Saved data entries
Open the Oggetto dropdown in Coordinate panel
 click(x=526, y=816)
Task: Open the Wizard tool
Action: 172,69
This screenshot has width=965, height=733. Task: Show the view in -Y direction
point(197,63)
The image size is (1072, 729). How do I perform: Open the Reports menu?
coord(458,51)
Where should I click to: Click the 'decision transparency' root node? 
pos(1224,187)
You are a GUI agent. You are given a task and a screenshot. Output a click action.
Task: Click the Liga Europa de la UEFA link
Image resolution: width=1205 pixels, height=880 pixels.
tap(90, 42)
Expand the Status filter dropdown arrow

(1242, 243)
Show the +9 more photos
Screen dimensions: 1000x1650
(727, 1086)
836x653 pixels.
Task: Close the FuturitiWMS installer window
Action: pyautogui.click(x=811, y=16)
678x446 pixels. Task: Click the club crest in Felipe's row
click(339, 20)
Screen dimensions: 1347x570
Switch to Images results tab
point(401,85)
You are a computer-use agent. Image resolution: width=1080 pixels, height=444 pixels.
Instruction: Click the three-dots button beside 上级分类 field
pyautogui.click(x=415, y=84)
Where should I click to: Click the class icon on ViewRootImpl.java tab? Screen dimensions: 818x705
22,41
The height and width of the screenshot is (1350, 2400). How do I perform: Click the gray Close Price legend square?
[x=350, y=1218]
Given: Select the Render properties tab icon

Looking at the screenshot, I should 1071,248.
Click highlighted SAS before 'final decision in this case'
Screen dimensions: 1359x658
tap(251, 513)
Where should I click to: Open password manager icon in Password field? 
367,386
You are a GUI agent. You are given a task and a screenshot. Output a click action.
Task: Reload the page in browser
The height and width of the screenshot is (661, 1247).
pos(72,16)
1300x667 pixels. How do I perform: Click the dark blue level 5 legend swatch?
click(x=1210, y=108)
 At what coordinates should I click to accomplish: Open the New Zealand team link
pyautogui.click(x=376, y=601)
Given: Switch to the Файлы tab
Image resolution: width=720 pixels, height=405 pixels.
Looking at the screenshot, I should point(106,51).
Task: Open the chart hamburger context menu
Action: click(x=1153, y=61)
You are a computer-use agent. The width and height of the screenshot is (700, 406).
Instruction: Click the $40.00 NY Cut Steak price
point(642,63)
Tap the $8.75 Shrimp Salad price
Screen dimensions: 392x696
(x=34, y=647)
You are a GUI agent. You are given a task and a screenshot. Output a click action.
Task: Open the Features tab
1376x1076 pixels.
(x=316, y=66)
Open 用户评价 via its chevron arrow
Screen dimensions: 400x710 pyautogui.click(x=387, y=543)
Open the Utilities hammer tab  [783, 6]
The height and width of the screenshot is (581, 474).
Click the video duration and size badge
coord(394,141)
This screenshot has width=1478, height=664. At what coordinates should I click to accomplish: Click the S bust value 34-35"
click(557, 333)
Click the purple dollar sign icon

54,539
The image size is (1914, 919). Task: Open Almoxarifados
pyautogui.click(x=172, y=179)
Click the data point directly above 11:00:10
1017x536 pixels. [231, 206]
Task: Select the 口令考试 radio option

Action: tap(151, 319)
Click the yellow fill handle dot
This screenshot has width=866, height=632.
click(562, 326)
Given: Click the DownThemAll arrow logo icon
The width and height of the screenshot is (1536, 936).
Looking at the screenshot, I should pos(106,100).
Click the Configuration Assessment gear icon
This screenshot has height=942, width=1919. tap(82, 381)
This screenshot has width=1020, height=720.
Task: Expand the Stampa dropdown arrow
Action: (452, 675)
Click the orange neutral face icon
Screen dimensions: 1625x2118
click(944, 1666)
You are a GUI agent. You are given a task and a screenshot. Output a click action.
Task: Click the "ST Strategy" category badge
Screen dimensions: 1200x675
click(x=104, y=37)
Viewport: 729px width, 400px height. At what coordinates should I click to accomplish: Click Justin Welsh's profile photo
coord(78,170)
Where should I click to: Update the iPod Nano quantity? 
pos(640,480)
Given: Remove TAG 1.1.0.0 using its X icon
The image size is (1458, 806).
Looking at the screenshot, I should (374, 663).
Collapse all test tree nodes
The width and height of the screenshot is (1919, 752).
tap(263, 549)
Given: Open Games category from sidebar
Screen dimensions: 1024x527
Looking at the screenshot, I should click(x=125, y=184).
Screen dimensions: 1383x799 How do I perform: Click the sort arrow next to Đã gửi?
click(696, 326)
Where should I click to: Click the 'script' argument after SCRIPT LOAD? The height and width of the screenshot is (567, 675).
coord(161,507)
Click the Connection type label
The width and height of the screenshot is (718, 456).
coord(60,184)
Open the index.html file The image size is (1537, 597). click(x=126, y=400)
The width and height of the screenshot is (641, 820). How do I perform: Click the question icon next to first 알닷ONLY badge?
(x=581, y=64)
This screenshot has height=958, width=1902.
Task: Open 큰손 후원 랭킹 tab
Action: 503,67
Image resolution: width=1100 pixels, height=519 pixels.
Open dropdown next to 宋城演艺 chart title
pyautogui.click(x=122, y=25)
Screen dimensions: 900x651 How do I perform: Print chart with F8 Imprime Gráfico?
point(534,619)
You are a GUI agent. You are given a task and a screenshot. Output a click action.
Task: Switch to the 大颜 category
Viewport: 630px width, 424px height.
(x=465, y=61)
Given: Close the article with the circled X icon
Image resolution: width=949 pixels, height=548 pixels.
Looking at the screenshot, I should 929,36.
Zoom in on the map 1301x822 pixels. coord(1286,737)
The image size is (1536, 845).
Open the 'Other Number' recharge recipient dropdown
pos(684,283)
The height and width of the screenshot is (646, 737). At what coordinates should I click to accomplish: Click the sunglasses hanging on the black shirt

# INSTRUCTIONS FOR THE TASK
Only the number is wanted: how many lines in the preceding entries hold the string "computer"?

# RESULT
2